You know the drill.
Boomer Musings
By Leslie Riseden
We sat in our tiny wooden desks, staring absent-mindedly at the initials and mild expletives carved by our predecessors. We listened intently to the teacher as she explained the steps we were to take for The Drill. “Put down your pencils, close your books and place them inside your desk. Push your chair back. (Quietly, please. No talking.) Now, crawl under your desk, pull your knees up to your chest and place your arms over your head, like this.” Seriously? This was our defensive action in the event of a nuclear attack? Hiding under our desks?
Well, to be fair, that wasn’t the only drill at our elementary school. We had another one, and here’s how it worked: At the sound of the siren, all of the stayat- home mothers (which most of them were) were to drop what they were doing, drive to the school, and proceed in an orderly fashion around the circular driveway. Students were lined up, single file, for the teacher in charge to put us in the next available car. The line of cars stretched back to the next block -- busy mothers waiting patiently to take on the next load of giggling children. As each car pulled up and stopped in front of the teacher, she would calmly open the doors and load as many children as the car could hold. Each parent then drove to the pre-arranged destination, where yet another calm teacher would match up children with their respective parent. Very simple. Very orderly. By all accounts, a successful exercise.

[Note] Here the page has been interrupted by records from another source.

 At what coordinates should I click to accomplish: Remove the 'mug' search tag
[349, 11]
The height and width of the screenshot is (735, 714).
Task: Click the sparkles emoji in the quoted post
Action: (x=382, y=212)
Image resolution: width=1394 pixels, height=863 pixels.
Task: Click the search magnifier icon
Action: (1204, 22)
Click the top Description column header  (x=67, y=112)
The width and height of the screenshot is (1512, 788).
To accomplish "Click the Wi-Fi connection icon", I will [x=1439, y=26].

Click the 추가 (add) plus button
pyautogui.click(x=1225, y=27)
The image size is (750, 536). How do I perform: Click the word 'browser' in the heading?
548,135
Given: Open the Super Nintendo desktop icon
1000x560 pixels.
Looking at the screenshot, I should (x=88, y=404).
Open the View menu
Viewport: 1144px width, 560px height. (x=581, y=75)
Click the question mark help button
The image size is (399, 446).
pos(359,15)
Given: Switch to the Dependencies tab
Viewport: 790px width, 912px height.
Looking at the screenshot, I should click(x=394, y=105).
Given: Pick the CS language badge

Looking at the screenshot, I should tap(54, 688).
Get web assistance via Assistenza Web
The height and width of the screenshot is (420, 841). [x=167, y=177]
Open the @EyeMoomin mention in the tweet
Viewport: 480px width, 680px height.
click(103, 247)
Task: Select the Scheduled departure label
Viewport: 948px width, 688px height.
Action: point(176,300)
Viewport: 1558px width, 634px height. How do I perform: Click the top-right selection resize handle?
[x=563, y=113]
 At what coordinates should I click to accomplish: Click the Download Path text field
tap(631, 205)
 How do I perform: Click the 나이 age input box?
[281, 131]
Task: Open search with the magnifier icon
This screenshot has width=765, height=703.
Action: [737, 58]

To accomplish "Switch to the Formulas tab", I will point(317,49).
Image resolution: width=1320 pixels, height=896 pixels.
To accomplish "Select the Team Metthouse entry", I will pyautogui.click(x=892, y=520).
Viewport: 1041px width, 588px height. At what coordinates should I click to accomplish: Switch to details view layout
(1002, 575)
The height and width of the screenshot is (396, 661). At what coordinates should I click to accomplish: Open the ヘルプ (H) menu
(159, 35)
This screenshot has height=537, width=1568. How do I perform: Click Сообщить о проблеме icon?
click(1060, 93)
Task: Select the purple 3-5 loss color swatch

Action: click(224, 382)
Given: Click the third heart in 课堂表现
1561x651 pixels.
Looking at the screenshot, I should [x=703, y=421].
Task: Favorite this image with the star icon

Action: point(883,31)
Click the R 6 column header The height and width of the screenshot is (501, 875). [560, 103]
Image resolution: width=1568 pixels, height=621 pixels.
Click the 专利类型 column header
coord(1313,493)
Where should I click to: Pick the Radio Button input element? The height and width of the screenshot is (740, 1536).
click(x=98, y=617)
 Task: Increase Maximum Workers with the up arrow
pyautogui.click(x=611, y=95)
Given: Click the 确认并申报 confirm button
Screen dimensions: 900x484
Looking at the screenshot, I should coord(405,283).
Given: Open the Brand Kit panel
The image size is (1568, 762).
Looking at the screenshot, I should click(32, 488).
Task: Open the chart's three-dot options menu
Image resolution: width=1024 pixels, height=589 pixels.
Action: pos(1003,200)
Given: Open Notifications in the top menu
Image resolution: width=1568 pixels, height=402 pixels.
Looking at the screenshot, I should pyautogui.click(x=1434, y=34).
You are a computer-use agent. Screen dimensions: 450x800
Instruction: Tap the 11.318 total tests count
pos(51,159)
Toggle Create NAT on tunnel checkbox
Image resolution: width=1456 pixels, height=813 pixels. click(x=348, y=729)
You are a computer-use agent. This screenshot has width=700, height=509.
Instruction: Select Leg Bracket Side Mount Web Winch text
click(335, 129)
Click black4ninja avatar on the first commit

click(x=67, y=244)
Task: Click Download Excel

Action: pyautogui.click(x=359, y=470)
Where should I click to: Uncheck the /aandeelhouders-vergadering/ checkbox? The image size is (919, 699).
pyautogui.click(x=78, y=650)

That evening, my mom and I talked about The Drill we had practiced earlier in the day. Mother said she had taken about a dozen kids in our 1959 Buick station wagon. (There were no seat belt laws in those days, of course.) I didn’t know what kind of car I was in, or whose mother had actually picked me up. Mother stopped chopping the parsley, and said, plainly, that The Drill was fine, but it would never work. “Why not?” I asked. She explained. “As I drove away today, I saw you in my rear-view mirror, still waiting to be put in a car. In a real emergency,” she smiled, “I simply would not leave without you.”
Neither, I suspect, would any other mother. Fortunately, we never had to put The Drill to the test.